Aim of the exercise – In the bug report, which mdadm version did the writer install to confirm the hang was not an mdadm issue?

Selected text –
══════════════════════════════

Hello,
I'm back with another regression found in SLES15SP6.
The scenario is as follows:
1.Create RAID 1 volume with native metadata.
# mdadm -CR /dev/md126 -l1 -n2 /dev/nvme[0-1]n1 --assume-clean --size=5G
2. Create partition and filesystem on raid volume.
# parted -a optimal /dev/md126 mktable gpt mkpart primary ext4 0% 100% -s
# mkfs.ext4 -F /dev/md126p1
3. Remove device via "--incremental --fail".
# mdadm -If nvme0n1
Result:
Mdadm hangs and hung task info from mutliple components starts appearing on serial.
Few notes:
* Issue does not reproduce without creating partition and filesystem.
* If array is stopped and reassembled before step 3, the issue does not reproduce.
* If partition is "reused" (metadata was cleared, new raid volume created, partition left in tact,
no recreating partition) the issue does not reproduce.
* If "--set-faulty" and then "--remove" used (instead of "--incremental --fail") "--set-faulty"
succeeds, "--remove" hangs.
* I verified this is not mdadm issue by installing mdadm-4.2 (SLES15SP6 has mdadm-4.3 inbox) and
rerunning the test. Outcome is the same.
* Writing "remove" to sysfs directly has same result.
Thanks,
Mateusz

══════════════════════════════

Material shown –

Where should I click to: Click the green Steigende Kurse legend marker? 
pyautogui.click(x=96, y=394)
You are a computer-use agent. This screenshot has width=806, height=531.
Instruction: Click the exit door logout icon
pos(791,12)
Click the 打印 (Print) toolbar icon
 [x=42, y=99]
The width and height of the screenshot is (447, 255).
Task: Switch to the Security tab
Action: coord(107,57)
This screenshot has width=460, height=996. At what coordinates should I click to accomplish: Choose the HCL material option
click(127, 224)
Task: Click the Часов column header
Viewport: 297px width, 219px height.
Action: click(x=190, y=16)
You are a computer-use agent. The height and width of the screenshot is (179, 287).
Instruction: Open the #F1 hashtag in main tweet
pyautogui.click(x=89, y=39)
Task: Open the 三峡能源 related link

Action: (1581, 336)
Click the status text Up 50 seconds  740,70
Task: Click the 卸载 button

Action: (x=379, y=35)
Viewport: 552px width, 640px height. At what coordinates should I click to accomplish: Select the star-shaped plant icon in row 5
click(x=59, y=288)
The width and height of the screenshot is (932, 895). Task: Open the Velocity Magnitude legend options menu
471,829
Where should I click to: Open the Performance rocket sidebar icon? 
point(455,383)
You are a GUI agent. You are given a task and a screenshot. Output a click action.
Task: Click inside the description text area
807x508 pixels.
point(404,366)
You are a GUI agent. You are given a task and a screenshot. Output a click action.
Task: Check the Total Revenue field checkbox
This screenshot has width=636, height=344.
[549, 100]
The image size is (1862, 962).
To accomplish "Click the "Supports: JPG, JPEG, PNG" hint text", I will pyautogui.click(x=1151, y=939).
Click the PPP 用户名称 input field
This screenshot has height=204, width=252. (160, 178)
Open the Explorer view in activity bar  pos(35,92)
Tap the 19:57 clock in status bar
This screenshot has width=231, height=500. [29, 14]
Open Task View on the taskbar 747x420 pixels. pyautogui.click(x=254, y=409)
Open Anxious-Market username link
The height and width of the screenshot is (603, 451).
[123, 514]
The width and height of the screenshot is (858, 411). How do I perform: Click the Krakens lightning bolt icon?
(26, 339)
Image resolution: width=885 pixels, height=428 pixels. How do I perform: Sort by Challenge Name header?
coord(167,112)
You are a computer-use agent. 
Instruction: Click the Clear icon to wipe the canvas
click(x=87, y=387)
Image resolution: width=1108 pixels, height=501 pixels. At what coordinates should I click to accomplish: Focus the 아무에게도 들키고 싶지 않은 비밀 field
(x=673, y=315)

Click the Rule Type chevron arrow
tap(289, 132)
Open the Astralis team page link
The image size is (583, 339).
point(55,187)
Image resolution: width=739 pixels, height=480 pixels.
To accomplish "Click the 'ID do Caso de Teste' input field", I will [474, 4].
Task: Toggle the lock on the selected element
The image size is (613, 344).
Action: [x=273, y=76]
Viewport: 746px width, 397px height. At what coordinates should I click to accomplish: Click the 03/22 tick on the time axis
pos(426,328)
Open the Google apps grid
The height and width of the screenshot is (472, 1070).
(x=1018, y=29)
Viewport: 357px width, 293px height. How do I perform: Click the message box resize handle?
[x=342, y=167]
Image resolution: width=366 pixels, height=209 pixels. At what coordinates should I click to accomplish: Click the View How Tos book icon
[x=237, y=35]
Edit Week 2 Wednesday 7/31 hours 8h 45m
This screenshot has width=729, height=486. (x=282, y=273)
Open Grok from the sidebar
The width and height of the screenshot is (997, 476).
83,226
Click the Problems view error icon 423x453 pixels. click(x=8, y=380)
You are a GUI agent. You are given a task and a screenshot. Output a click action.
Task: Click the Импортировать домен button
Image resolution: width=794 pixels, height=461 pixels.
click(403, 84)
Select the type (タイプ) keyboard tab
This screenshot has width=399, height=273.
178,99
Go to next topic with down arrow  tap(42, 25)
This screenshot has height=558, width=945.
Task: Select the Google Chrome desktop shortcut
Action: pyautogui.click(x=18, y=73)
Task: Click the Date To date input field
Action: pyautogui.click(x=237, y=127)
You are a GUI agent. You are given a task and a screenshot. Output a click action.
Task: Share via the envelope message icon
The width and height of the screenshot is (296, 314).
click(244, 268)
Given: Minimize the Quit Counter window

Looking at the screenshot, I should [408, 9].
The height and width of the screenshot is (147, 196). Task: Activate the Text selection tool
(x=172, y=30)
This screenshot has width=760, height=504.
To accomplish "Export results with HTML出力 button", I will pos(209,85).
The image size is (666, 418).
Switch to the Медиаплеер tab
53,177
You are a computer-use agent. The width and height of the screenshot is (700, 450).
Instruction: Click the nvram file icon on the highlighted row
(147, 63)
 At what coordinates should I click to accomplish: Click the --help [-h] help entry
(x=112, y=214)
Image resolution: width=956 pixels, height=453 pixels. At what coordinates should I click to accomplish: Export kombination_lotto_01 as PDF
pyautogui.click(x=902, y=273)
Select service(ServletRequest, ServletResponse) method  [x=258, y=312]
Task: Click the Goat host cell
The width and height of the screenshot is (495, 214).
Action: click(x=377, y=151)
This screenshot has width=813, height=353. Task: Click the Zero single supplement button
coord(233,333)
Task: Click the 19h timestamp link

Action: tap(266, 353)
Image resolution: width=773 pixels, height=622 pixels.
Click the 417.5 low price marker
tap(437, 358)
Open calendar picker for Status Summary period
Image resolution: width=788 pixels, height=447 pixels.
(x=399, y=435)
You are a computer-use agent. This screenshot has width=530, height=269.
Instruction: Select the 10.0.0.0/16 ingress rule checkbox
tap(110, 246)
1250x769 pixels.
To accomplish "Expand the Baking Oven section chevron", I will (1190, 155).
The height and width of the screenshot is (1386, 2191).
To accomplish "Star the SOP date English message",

══════════════════════════════

Written response – mdadm-4.2